— WHAT YOU WILL DO —
Starting at the first line of the entries below, restate each line exactly until you reach the line with "read more… (86, 482)", and print that one too. Leave the pictures out and stop there.

----- SOURCE MATERIAL -----

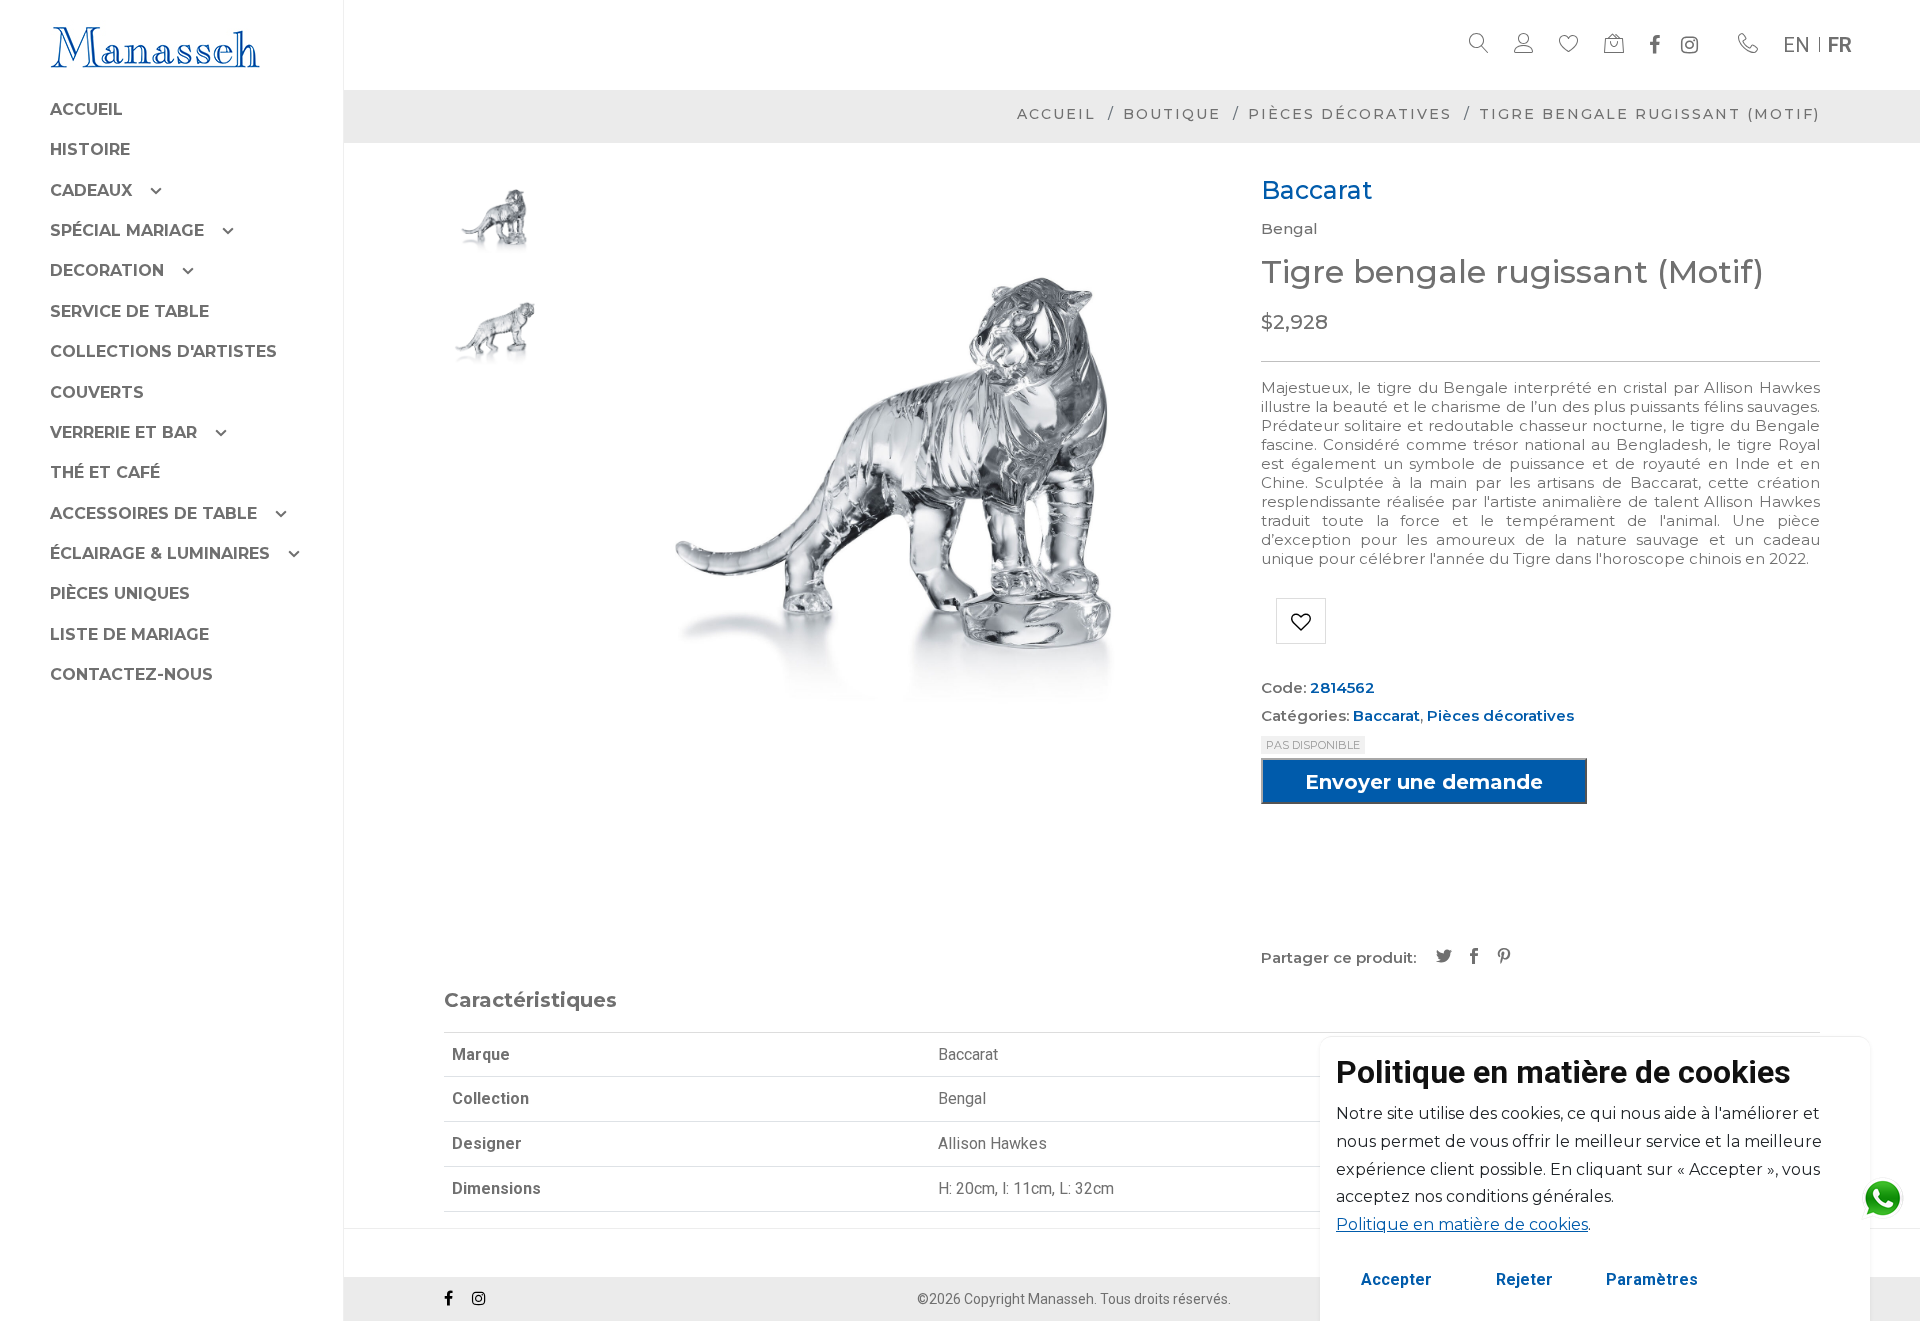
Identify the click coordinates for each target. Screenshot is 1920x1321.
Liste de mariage (129, 634)
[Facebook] (1654, 45)
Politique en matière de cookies (1462, 1224)
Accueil (86, 109)
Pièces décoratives (1350, 114)
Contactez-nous (131, 674)
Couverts (97, 392)
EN (1796, 45)
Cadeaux (91, 190)
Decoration (107, 270)
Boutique (1172, 114)
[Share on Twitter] (1444, 958)
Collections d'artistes (163, 351)
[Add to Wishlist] (1301, 621)
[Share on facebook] (1474, 958)
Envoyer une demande (1424, 782)
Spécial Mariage (127, 230)
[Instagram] (1689, 45)
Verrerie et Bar (123, 432)
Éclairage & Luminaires (160, 553)
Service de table (129, 311)
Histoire (90, 149)
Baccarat (1386, 715)
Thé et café (105, 472)
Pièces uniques (120, 593)
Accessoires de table (153, 513)
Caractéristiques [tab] (530, 1000)
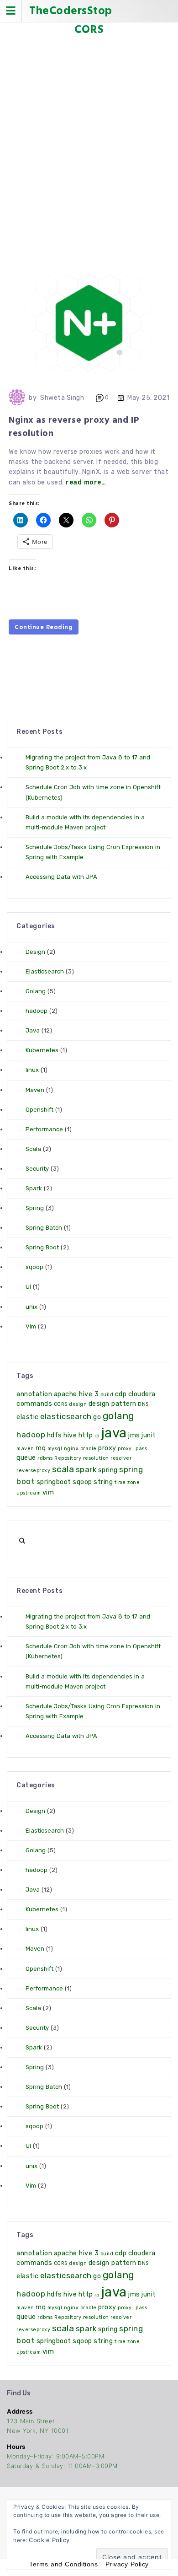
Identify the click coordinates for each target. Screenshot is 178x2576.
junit (148, 1435)
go (97, 1417)
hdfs (54, 1435)
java (114, 1433)
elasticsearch (66, 1416)
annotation (34, 1394)
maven (25, 1449)
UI (28, 1286)
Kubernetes (42, 1050)
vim (48, 1492)
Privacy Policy (127, 2564)
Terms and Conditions (63, 2564)
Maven (35, 1089)
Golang (36, 991)
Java (33, 1030)
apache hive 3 (76, 1394)
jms (134, 1435)
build (107, 1395)
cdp (121, 1394)
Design (35, 951)
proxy (107, 1448)
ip (96, 1436)
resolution (96, 1458)
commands (34, 1404)
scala (63, 1469)
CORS (61, 1404)
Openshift (39, 1109)
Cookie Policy (49, 2540)
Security (37, 1168)
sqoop (34, 1267)
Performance (44, 1129)
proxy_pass (132, 1449)
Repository (67, 1458)
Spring (35, 1208)
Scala (33, 1148)
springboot (54, 1482)
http (86, 1435)
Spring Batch (44, 1227)
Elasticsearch (45, 971)
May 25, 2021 (148, 398)
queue (26, 1458)
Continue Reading (44, 627)
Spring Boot (42, 1247)
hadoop (36, 1010)
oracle (88, 1449)
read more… (86, 482)
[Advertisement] (89, 139)
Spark (34, 1188)
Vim (31, 1326)
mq (41, 1448)
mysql (55, 1449)
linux (32, 1069)
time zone (127, 1482)
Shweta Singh (62, 398)
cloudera (142, 1394)
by (33, 398)
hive (70, 1435)
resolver (120, 1458)
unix (31, 1306)
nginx (71, 1449)
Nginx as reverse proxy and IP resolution (74, 427)
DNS (143, 1404)
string (103, 1482)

-----

— TASK SOLUTION —
Identify the click coordinates for each target. Screenshot is 1920x1321.
Liste de mariage (129, 634)
[Facebook] (1654, 45)
Politique en matière de cookies (1462, 1224)
Accueil (86, 109)
Pièces décoratives (1350, 114)
Contactez-nous (131, 674)
Couverts (97, 392)
EN (1796, 45)
Cadeaux (91, 190)
Decoration (107, 270)
Boutique (1172, 114)
[Share on Twitter] (1444, 958)
Collections d'artistes (163, 351)
[Add to Wishlist] (1301, 621)
[Share on facebook] (1474, 958)
Envoyer une demande (1424, 782)
Spécial Mariage (127, 230)
[Instagram] (1689, 45)
Verrerie et Bar (123, 432)
Éclairage & Luminaires (160, 553)
Service de table (129, 311)
Histoire (90, 149)
Baccarat (1386, 715)
Thé et café (105, 472)
Pièces uniques (120, 593)
Accessoires de table (153, 513)
Caractéristiques [tab] (530, 1000)
Identify the click coordinates for each target. Screenshot is 178x2576.
junit (148, 1435)
go (97, 1417)
hdfs (54, 1435)
java (114, 1433)
elasticsearch (66, 1416)
annotation (34, 1394)
maven (25, 1449)
UI (28, 1286)
Kubernetes (42, 1050)
vim (48, 1492)
Privacy Policy (127, 2564)
Terms and Conditions (63, 2564)
Maven (35, 1089)
Golang (36, 991)
Java (33, 1030)
apache hive 3 (76, 1394)
jms (134, 1435)
build (107, 1395)
cdp (121, 1394)
Design (35, 951)
proxy (107, 1448)
ip (96, 1436)
resolution (96, 1458)
commands (34, 1404)
scala (63, 1469)
CORS (61, 1404)
Openshift (39, 1109)
Cookie Policy (49, 2540)
Security (37, 1168)
sqoop (34, 1267)
Performance (44, 1129)
proxy_pass (132, 1449)
Repository (67, 1458)
Spring (35, 1208)
Scala (33, 1148)
springboot (54, 1482)
http (86, 1435)
Spring Batch (44, 1227)
Elasticsearch (45, 971)
May 25, 2021 (148, 398)
queue (26, 1458)
Continue Reading (44, 627)
Spring Boot (42, 1247)
hadoop (36, 1010)
oracle (88, 1449)
read more… (86, 482)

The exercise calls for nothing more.